(USA TODAY) -- Alabama is where Joe Namath is said to have used the school president's parking spot as his own, where it's less a joke than honest truth that the governor toils in the shadow of the flagship university's football coach.
COMPLETE REPORT |?College coaches and power: How much is too much?
Current University of Alabama President Robert Witt tore at that football-foremost notion almost as soon as he took the job nearly nine years ago, ousting misbehaving Mike Price before the newly named coach ever worked a game. As engineering professor Clark Midkiff remembers, "It was rumored that a member of the board of trustees did not want him to fire Coach Price, and Bob Witt said, 'It's either me or him.'
"Were that to be a situation between him and Nick Saban, who would win?" Midkiff says of the man who has coached today's Crimson Tide within reach of a second national championship in three years.
He still likes Witt's chances, he says, but concedes, "I don't know."
The same question once hung over Joe Paterno and Penn State.

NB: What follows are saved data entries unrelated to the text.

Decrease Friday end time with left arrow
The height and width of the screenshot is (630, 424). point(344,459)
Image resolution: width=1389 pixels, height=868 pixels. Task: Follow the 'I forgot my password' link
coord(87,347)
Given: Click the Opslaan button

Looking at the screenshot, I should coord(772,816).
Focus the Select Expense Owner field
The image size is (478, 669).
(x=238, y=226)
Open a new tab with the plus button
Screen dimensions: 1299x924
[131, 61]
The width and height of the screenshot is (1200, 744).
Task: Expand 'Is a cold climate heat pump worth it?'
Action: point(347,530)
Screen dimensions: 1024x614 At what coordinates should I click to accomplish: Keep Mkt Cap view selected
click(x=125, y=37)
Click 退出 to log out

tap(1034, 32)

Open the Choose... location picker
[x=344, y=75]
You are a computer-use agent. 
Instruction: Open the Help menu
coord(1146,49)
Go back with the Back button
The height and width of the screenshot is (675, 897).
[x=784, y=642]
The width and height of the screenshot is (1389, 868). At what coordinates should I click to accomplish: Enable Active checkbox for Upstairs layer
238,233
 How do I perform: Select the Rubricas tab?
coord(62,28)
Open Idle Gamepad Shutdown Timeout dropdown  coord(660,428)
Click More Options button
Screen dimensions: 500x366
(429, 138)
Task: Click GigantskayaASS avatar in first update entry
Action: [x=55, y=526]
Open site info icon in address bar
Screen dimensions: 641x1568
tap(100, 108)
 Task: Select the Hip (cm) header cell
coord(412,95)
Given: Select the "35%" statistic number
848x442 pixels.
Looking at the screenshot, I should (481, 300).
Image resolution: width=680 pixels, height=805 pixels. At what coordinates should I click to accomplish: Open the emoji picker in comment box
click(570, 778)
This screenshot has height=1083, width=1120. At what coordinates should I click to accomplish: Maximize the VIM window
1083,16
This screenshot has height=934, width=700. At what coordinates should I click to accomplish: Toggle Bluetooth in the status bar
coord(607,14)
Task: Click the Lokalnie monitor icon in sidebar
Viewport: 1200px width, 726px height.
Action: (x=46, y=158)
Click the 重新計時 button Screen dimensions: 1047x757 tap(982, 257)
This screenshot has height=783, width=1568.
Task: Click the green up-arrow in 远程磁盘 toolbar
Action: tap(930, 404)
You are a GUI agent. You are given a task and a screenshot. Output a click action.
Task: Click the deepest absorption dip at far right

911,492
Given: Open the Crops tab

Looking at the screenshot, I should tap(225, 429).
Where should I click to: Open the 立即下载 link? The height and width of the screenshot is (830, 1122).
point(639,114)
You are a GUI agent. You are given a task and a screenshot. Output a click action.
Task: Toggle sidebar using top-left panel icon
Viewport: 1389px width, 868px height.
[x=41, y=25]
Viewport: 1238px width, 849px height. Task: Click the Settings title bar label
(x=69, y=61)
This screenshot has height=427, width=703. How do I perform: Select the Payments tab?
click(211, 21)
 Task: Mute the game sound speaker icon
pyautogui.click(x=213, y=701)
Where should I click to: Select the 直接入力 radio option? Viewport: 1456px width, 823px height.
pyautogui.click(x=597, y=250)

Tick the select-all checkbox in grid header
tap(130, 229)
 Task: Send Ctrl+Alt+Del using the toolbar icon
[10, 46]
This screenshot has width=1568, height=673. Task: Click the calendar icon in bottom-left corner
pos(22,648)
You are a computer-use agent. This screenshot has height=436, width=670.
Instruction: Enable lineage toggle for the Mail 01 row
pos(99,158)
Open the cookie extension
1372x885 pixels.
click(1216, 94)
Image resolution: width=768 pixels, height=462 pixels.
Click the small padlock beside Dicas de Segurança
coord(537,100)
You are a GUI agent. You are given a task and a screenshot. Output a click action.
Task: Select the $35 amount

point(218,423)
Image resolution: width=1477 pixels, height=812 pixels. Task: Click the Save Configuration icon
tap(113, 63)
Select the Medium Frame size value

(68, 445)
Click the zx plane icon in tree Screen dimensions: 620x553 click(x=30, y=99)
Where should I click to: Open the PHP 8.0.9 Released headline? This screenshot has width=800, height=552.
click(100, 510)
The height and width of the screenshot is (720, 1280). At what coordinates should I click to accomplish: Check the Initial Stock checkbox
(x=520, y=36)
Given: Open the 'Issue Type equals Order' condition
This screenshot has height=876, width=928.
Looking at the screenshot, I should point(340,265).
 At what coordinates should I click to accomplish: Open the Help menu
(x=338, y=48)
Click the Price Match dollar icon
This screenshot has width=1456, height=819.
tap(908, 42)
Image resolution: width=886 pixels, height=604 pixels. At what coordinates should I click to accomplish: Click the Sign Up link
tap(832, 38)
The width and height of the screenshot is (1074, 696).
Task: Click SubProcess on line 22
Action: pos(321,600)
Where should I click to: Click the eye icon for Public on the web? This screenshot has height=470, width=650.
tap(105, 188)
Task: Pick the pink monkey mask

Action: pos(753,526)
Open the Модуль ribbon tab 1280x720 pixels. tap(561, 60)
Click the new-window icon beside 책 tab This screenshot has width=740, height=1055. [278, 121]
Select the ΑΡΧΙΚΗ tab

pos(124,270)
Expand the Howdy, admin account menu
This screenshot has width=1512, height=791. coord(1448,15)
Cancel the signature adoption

Before Saban, before Bob Stoops at Oklahoma and before the full ascent of the likes of Duke's Mike Krzyzewski, Connecticut's Jim Calhoun and Michigan State's Tom Izzo in basketball, Paterno was casting a giant shadow in Happy Valley. The degree to which he used, and perhaps misused, his stature and influence has emerged as an issue in the scandal that felled him and Penn State President Graham Spanier last month.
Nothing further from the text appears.